== PROBLEM A ==
Shorten the paragraph of the forum thread that begins "There's not a great deal of choice" to one brief sentence that keeps its main facts.

## Begin PROVIDED TEXT

# Any Good film School in U.K or Spain??



## temper45 (Feb 7, 2004)

Hi.. guys..

At this point I would also like to keep my option into good film school in London or in Bercelona...

If you know any of good film shcool then please...please drop me a note...

thanks

jun son


----------



## temper45 (Feb 7, 2004)

Hi.. guys..

At this point I would also like to keep my option into good film school in London or in Bercelona...

If you know any of good film shcool then please...please drop me a note...

thanks

jun son


----------



## Bnew (Feb 7, 2004)

There's not a great deal of choice in UK for good BA Film courses, especially those that shoot on Film as well as Video.

In London:
- London College of Printing (Part of the London Institute) 
- Westminster University

And also you could check out the Surrey Institute of Art which is not too far outside of London.

## End PROVIDED TEXT
## Begin SUPPLIED RECORDS

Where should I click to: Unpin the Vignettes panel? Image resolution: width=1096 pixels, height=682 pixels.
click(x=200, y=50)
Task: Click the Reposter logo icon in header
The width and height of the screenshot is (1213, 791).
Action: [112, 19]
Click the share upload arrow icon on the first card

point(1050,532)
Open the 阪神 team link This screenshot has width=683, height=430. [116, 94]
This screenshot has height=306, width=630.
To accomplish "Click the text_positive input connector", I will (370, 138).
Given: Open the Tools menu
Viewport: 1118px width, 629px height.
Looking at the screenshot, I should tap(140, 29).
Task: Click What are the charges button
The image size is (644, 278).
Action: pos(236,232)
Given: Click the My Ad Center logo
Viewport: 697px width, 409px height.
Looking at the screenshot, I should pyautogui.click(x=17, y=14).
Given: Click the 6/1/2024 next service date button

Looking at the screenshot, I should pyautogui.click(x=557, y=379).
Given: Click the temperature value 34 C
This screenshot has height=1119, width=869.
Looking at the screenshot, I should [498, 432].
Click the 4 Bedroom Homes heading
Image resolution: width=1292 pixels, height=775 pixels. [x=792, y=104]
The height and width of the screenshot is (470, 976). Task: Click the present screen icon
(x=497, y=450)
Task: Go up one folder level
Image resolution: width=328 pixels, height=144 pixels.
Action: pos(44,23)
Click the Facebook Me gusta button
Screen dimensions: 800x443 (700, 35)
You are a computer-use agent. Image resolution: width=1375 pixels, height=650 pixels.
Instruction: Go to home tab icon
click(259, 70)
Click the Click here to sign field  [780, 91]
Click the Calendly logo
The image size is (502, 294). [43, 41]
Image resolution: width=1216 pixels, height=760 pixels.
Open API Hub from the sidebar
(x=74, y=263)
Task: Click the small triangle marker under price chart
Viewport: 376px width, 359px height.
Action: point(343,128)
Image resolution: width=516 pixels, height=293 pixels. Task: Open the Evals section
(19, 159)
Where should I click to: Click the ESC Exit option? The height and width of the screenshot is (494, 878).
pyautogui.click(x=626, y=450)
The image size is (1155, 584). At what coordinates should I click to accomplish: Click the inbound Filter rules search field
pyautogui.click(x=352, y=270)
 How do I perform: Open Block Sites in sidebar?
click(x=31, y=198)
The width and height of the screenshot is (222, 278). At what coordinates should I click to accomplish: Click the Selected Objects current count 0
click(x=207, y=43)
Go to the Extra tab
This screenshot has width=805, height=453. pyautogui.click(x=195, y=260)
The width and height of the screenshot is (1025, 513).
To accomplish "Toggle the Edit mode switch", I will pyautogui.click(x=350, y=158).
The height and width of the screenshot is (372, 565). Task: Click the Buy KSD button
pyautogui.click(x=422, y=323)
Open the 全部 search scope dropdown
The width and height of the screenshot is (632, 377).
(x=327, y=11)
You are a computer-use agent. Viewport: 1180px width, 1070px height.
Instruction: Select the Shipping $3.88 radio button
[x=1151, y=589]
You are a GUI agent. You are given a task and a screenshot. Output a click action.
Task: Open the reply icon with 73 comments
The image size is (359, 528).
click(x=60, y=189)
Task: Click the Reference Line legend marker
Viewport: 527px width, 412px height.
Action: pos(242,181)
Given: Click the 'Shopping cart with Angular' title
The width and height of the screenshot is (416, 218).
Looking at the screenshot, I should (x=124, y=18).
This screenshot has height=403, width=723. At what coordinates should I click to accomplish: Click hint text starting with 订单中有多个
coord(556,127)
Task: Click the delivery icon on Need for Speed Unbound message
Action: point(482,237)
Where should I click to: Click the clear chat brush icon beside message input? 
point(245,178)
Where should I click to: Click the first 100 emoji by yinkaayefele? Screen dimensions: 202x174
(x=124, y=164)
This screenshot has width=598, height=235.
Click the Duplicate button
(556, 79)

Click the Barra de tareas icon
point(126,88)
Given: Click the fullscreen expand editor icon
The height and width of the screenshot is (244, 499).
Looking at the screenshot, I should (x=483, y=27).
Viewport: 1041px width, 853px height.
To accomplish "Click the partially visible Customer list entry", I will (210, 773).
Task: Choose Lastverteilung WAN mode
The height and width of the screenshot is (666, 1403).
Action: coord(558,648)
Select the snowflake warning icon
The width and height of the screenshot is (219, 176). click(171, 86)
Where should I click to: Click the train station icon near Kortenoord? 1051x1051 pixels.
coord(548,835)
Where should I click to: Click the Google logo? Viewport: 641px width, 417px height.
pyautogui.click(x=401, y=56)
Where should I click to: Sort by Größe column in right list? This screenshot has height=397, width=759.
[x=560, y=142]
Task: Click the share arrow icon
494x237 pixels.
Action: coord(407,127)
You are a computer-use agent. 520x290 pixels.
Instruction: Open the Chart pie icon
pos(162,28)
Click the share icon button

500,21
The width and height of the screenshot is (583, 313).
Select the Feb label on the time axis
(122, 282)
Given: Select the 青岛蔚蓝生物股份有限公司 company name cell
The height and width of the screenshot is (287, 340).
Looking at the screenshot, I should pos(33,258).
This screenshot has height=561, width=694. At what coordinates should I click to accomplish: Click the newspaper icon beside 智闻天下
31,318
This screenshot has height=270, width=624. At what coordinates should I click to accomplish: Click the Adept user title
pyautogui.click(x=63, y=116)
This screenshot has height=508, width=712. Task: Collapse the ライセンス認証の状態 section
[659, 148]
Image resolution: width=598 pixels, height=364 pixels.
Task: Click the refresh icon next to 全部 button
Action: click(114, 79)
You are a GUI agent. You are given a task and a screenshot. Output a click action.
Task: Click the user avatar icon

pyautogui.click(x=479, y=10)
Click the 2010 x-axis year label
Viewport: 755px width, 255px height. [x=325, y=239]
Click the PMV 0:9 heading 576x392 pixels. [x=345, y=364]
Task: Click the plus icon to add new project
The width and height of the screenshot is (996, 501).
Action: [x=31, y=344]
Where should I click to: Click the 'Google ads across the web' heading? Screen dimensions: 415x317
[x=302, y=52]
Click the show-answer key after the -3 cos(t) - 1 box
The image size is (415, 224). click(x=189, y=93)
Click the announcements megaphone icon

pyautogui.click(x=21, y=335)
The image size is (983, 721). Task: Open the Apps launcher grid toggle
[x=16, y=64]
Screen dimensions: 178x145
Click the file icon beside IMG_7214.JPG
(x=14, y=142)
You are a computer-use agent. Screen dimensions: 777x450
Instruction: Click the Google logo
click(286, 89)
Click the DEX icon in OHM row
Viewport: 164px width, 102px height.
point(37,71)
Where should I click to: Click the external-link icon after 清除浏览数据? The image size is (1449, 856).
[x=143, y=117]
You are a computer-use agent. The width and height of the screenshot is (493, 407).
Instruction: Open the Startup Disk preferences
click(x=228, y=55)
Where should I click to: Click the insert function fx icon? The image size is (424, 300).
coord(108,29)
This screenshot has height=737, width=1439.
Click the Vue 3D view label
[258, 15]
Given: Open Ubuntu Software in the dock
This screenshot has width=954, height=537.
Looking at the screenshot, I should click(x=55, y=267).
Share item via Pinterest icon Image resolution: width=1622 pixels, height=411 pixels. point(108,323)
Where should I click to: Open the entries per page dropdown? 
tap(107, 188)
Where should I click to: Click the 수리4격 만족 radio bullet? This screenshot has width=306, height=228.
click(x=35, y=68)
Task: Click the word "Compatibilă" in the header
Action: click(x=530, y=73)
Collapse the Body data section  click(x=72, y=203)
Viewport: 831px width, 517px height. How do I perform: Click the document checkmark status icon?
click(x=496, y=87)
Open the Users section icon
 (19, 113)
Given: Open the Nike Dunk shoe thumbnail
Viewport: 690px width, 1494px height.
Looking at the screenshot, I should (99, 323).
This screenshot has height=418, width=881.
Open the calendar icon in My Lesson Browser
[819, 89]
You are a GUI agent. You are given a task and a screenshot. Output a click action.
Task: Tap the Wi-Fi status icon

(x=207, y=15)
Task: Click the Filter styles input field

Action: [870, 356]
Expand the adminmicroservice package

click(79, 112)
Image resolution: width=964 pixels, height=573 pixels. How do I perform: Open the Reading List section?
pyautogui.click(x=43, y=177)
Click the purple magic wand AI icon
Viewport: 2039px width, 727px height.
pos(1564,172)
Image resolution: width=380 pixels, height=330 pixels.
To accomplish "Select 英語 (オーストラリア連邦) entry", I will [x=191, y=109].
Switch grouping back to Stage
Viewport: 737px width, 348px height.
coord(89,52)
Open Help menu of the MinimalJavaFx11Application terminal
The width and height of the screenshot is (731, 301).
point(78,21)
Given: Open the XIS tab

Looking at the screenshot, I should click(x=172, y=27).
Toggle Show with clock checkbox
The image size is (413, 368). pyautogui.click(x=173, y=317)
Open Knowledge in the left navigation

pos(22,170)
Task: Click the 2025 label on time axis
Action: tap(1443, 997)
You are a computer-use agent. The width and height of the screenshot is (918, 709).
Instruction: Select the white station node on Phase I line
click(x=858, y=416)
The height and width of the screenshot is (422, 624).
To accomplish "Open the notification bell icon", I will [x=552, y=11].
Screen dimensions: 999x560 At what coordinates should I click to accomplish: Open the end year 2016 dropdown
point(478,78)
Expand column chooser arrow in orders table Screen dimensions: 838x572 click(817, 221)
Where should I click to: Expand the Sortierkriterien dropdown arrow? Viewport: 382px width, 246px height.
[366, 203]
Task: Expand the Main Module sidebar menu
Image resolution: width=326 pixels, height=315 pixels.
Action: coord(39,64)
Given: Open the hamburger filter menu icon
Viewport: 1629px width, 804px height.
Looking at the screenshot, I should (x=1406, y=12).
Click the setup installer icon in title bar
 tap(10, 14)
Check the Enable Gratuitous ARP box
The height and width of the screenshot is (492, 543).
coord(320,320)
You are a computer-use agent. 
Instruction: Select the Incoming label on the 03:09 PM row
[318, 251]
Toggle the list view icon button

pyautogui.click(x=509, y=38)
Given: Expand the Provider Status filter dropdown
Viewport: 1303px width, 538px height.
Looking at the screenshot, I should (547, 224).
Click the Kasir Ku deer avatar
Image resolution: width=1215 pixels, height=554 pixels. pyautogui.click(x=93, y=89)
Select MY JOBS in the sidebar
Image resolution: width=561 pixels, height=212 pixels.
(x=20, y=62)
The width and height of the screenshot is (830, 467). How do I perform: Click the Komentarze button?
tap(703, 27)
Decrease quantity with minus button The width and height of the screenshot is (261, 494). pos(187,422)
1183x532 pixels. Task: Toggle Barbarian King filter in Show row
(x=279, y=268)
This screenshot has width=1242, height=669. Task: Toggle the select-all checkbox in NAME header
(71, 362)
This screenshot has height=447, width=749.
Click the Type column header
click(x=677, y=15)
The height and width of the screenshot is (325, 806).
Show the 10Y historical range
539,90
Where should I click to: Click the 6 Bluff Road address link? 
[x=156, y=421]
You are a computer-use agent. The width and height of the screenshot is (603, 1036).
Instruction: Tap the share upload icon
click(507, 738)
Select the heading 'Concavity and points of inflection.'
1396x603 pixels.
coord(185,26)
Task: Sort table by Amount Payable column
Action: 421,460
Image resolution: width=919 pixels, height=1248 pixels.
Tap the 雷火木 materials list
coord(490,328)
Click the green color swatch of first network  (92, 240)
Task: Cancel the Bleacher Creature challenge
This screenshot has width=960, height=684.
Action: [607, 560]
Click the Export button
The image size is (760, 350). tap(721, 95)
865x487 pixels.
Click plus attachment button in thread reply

## End SUPPLIED RECORDS

== PROBLEM B ==
Rewrite the entries, starting at the line that contains "This screenshot has height=508, width=712." and ending at the line that contains "point(37,71)", with "Screen dimensions" changed to "Display size" and everything else left as it is.

== CORRECT RESULT A ==
The UK has few good BA Film courses, especially ones that shoot on both film and video.

== CORRECT RESULT B ==
This screenshot has height=508, width=712. Task: Collapse the ライセンス認証の状態 section
[659, 148]
Image resolution: width=598 pixels, height=364 pixels.
Task: Click the refresh icon next to 全部 button
Action: click(114, 79)
You are a GUI agent. You are given a task and a screenshot. Output a click action.
Task: Click the user avatar icon

pyautogui.click(x=479, y=10)
Click the 2010 x-axis year label
Viewport: 755px width, 255px height. [x=325, y=239]
Click the PMV 0:9 heading 576x392 pixels. [x=345, y=364]
Task: Click the plus icon to add new project
The width and height of the screenshot is (996, 501).
Action: [x=31, y=344]
Where should I click to: Click the 'Google ads across the web' heading? Display size: 415x317
[x=302, y=52]
Click the show-answer key after the -3 cos(t) - 1 box
The image size is (415, 224). click(x=189, y=93)
Click the announcements megaphone icon

pyautogui.click(x=21, y=335)
The image size is (983, 721). Task: Open the Apps launcher grid toggle
[x=16, y=64]
Display size: 178x145
Click the file icon beside IMG_7214.JPG
(x=14, y=142)
You are a computer-use agent. Display size: 777x450
Instruction: Click the Google logo
click(286, 89)
Click the DEX icon in OHM row
Viewport: 164px width, 102px height.
point(37,71)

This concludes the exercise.